“We have to ask the questions: How do we repair harm? How do we reduce recidivism? How do we give people another change in our community? That’s what this Community Restorative Court is all about,” says Dane County Supervisor Shelia Stubbs. “We’re looking at low-risk and low-level offenders ages 17-25. They’ve made mistakes. But we don’t think that mistakes that you’ve made when you are young should impact your future, your career, your whole life.”
Stubbs represents the district where the Community Restorative Court’s pilot program is located and she is very passionate about keeping young offenders out of the criminal justice system. She tells Madison365 that this program started two years ago as a pilot program for the city is really working.

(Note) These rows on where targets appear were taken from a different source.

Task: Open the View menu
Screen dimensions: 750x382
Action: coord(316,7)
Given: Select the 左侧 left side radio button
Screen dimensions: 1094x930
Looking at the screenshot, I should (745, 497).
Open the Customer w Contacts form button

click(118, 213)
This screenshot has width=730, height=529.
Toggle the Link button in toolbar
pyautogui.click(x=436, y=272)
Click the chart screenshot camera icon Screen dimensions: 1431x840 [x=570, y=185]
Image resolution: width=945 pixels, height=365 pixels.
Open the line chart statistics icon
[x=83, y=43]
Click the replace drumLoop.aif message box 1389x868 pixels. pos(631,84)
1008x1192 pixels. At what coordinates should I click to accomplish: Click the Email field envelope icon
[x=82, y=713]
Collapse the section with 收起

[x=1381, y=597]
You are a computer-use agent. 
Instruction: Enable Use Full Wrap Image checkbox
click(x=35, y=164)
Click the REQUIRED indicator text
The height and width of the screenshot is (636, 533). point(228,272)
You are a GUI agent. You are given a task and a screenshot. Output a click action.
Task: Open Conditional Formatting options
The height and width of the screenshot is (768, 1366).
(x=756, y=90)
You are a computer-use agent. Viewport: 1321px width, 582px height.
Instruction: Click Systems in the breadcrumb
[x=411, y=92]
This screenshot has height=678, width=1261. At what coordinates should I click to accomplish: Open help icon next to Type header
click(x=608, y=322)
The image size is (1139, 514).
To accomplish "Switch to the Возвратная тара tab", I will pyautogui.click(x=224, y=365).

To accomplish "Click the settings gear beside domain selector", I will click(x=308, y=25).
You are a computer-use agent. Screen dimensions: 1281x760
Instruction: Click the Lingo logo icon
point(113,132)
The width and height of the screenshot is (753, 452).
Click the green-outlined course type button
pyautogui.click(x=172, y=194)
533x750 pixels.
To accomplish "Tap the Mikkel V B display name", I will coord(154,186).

“I think we’re officially out of the pilot stage. It has been going really well. It’s been going so well that we’ve been able to handle two major media cases that involved race,” says Stubbs of University of Wisconsin-Madison student Denzel McDonald, accused of spray painting political graffiti on campus property last spring, and Genele Laird, who was accused of threats and resisting arrest at East Towne Mall. “If we didn’t have community restorative courts as an asset in our community, I’m very uncertain where these two cases would have gone. I believe they would have probably gone through the traditional criminal justice system.”
Dane County’s community restorative courts are joining a national effort to improve the criminal justice system and they recently received a $50,000 donation from the John D. and Catherine T. MacArther Foundation that will provide an expansion to the county’s current program. Dane County is one of 20 counties and cities to receive grants to improve criminal justice reforms. Restorative justice is a community-based form of justice that seeks to repair the harm caused by crime.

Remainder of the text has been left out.